Es war spruchgemäß zu entscheiden.
3.3. Zu Spruchpunkt B)
Gemäß § 25a Abs 1 VwGG hat das Verwaltungsgericht im Spruch seines Erkenntnisses oder Beschlusses auszusprechen, ob die Revision gemäß Art 133 Abs 4 B-VG zulässig ist. Der Ausspruch ist kurz zu begründen.
Gemäß Art 133 Abs 4 B-VG ist eine Revision zuzulassen, wenn sie von der Lösung einer Rechtsfrage abhängt, der grundsätzliche Bedeutung zukommt, insbesondere weil das Erkenntnis von der Rechtsprechung des Verwaltungsgerichtshofes abweicht, eine solche Rechtsprechung fehlt oder die zu lösende Rechtsfrage in der bisherigen Rechtsprechung des Verwaltungsgerichtshofes nicht einheitlich beantwortet wird.
Die Revision ist gemäß Art. 133 Abs. 4 B-VG nicht zulässig, weil die Entscheidung nicht von der Lösung einer Rechtsfrage abhängt, der grundsätzlichen Bedeutung zukommt. Es liegt mittlerweile Rechtsprechung des VwGH zu § 37 FM-GwG vor (hier insb. VwGH 27.06.2019, Ra 2019/02/0017; 12.02.2020, Ra 2019/02/0179; 06.03.2000, Ro 2019/02/0007 und VwGH 18.06.2021, Ra 2021/02/0057). Zudem ist die vorliegende Rechtsprechung des VwGH nicht als uneinheitlich zu beurteilen.
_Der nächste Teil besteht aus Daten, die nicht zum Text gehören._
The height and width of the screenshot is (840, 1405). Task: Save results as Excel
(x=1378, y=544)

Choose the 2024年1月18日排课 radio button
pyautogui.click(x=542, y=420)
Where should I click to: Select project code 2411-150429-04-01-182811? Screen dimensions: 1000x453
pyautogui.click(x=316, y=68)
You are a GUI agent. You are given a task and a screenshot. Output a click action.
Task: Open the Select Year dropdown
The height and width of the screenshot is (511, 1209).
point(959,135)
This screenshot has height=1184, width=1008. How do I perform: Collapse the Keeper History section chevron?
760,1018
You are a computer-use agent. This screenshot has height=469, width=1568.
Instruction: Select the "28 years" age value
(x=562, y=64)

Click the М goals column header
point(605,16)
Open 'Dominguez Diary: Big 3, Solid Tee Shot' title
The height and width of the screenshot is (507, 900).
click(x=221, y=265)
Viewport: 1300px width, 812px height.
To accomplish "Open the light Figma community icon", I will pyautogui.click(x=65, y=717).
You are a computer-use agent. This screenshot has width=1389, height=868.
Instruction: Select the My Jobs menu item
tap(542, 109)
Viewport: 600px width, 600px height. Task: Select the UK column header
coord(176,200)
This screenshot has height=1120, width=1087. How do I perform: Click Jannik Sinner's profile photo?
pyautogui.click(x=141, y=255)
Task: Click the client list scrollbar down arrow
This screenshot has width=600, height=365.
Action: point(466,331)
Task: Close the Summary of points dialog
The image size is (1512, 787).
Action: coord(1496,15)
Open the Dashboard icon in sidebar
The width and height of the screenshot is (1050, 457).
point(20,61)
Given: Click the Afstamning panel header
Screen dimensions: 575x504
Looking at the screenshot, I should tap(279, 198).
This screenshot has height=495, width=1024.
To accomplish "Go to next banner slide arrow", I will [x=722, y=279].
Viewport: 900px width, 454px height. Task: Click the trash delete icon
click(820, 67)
Die in dieser Entscheidung angewandten Regelungen des FM-GwG und des FMABG sind klar und bestimmt (vgl OGH 22.03.1992, 5 Ob 105/90), vor allem im Hinblick auf ihre Genese und die Materialien sowie auf die zugrundeliegenden unionsrechtlichen Normen, sodass die Rechtslage eindeutig ist und daher keiner weiteren Klärung durch den Verwaltungsgerichtshof bedarf (s. insb. VwGH 18.12.2015, Ra 2015/02/0172 bzw. 0173; 27.03.2015, Ra 2015/02/0025). Weiters ist die Judikatur des Verwaltungsgerichtshofes zu den angewandten Regelungen des VStG mannigfaltig und einheitlich. Es liegen auch keine sonstigen Hinweise auf eine grundsätzliche Bedeutung der zu lösenden Rechtsfrage vor.